◆ What is being asked:
Quote each record exactly, please, leaving none out.

(Saved data entries)
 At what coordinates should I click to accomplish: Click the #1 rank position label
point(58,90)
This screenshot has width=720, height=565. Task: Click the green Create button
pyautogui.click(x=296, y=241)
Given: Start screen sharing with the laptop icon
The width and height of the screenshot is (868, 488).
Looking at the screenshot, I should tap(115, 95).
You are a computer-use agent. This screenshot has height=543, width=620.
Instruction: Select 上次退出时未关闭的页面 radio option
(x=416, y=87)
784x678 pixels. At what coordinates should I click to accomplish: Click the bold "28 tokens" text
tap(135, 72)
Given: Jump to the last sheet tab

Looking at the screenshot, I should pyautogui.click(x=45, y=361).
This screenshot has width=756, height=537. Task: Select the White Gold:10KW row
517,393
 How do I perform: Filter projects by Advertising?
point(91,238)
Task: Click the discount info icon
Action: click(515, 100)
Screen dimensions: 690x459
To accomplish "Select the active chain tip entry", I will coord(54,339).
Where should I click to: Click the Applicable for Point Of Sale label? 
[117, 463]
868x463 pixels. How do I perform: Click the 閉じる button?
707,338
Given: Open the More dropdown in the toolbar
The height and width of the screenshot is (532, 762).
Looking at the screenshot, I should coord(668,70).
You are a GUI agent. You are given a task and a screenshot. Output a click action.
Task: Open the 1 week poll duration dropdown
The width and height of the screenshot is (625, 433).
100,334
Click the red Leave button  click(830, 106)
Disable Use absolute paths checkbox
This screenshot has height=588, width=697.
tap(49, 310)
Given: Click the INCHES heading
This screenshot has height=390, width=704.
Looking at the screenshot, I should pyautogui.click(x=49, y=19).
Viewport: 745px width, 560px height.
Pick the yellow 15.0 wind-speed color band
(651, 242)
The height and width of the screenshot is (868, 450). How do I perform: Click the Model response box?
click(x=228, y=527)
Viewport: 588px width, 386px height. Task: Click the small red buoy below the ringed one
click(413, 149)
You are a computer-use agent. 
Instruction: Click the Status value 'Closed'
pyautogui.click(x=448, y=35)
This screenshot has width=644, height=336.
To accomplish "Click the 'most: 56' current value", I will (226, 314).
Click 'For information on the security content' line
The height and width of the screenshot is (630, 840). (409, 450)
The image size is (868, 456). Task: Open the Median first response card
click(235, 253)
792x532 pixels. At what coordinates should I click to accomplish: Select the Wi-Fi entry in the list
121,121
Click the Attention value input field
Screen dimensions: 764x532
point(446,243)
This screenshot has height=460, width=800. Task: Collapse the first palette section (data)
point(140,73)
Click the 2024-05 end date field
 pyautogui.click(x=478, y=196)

◆ Written solution:
 At what coordinates should I click to accomplish: Click the #1 rank position label
point(58,90)
This screenshot has width=720, height=565. Task: Click the green Create button
pyautogui.click(x=296, y=241)
Given: Start screen sharing with the laptop icon
The width and height of the screenshot is (868, 488).
Looking at the screenshot, I should tap(115, 95).
You are a computer-use agent. This screenshot has height=543, width=620.
Instruction: Select 上次退出时未关闭的页面 radio option
(x=416, y=87)
784x678 pixels. At what coordinates should I click to accomplish: Click the bold "28 tokens" text
tap(135, 72)
Given: Jump to the last sheet tab

Looking at the screenshot, I should pyautogui.click(x=45, y=361).
This screenshot has width=756, height=537. Task: Select the White Gold:10KW row
517,393
 How do I perform: Filter projects by Advertising?
point(91,238)
Task: Click the discount info icon
Action: click(515, 100)
Screen dimensions: 690x459
To accomplish "Select the active chain tip entry", I will coord(54,339).
Where should I click to: Click the Applicable for Point Of Sale label? 
[117, 463]
868x463 pixels. How do I perform: Click the 閉じる button?
707,338
Given: Open the More dropdown in the toolbar
The height and width of the screenshot is (532, 762).
Looking at the screenshot, I should coord(668,70).
You are a GUI agent. You are given a task and a screenshot. Output a click action.
Task: Open the 1 week poll duration dropdown
The width and height of the screenshot is (625, 433).
100,334
Click the red Leave button  click(830, 106)
Disable Use absolute paths checkbox
This screenshot has height=588, width=697.
tap(49, 310)
Given: Click the INCHES heading
This screenshot has height=390, width=704.
Looking at the screenshot, I should pyautogui.click(x=49, y=19).
Viewport: 745px width, 560px height.
Pick the yellow 15.0 wind-speed color band
(651, 242)
The height and width of the screenshot is (868, 450). How do I perform: Click the Model response box?
click(x=228, y=527)
Viewport: 588px width, 386px height. Task: Click the small red buoy below the ringed one
click(413, 149)
You are a computer-use agent. 
Instruction: Click the Status value 'Closed'
pyautogui.click(x=448, y=35)
This screenshot has width=644, height=336.
To accomplish "Click the 'most: 56' current value", I will (226, 314).
Click 'For information on the security content' line
The height and width of the screenshot is (630, 840). (409, 450)
The image size is (868, 456). Task: Open the Median first response card
click(235, 253)
792x532 pixels. At what coordinates should I click to accomplish: Select the Wi-Fi entry in the list
121,121
Click the Attention value input field
Screen dimensions: 764x532
point(446,243)
This screenshot has height=460, width=800. Task: Collapse the first palette section (data)
point(140,73)
Click the 2024-05 end date field
 pyautogui.click(x=478, y=196)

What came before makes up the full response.